Solved – Variations in time series

time series

I'm trying to do some really simple Time Series work. I started off looking at monthly counts but the more I thought about it (and the more I read posts by IrishStat) the more I realised my view of this was fundamentally flawed. My main reason for thinking this is the plethora of timing issues there are with using monthly aggregate figures:

Varying month length
Varying numbers of weekdays
Weekends
Holidays

But what gets me is that this must be a really common issue, I mean practically every big company out there must have an executive report that includes monthly figures. How does one balance for the discrepancies between the months you are comparing?
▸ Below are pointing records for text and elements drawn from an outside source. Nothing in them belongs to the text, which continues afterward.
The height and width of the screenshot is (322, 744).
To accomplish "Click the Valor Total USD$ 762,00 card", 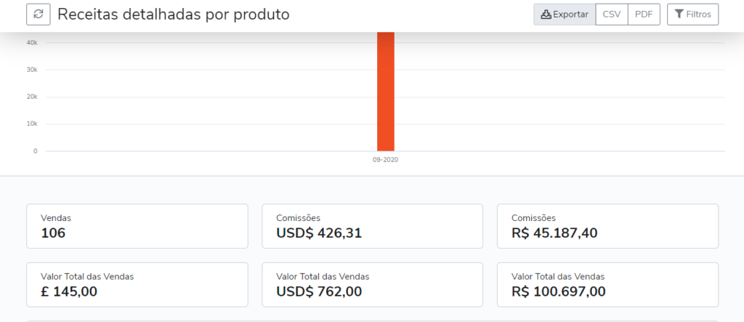I will point(373,284).
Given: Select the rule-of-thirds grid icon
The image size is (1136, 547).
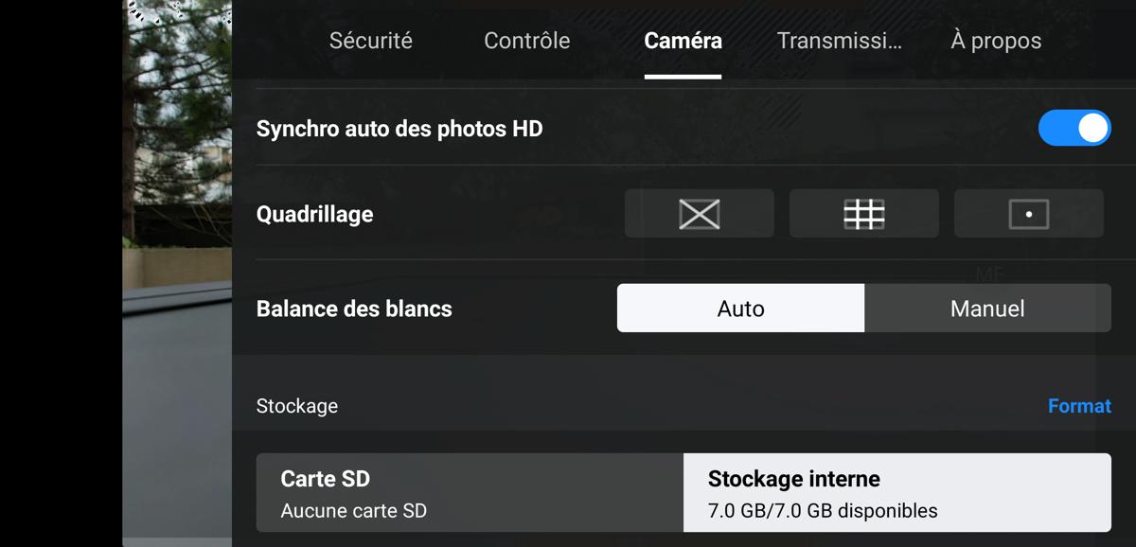Looking at the screenshot, I should pos(864,214).
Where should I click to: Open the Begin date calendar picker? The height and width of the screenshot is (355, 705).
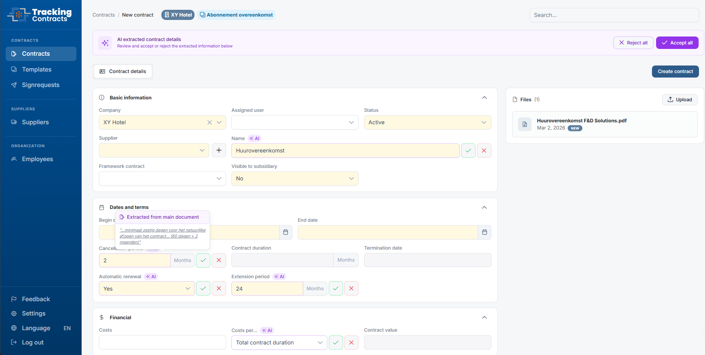286,232
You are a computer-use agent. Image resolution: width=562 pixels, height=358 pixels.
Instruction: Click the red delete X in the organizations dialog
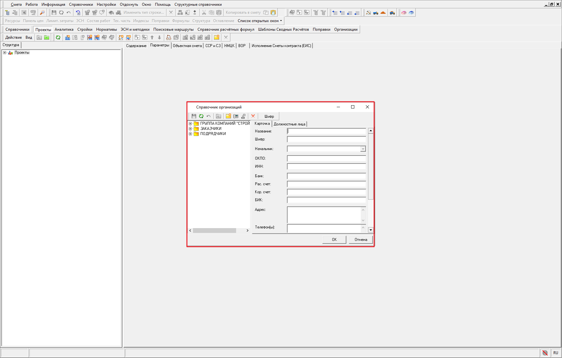(x=253, y=116)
I'm using R to slowly crawl through this stuff and currently I'm just looking at cross correlations with lag. I've looked at decomposition and how to adjust for seasonality but how does one adjust for dates that you know will have an effect on business activity? Is there a way to integrate a list of dates that should be treated differently or somehow compensate for the number of weekend/holiday days in a month (or in a week, or in a year)?

A general explanation of the concept would be much appreciated.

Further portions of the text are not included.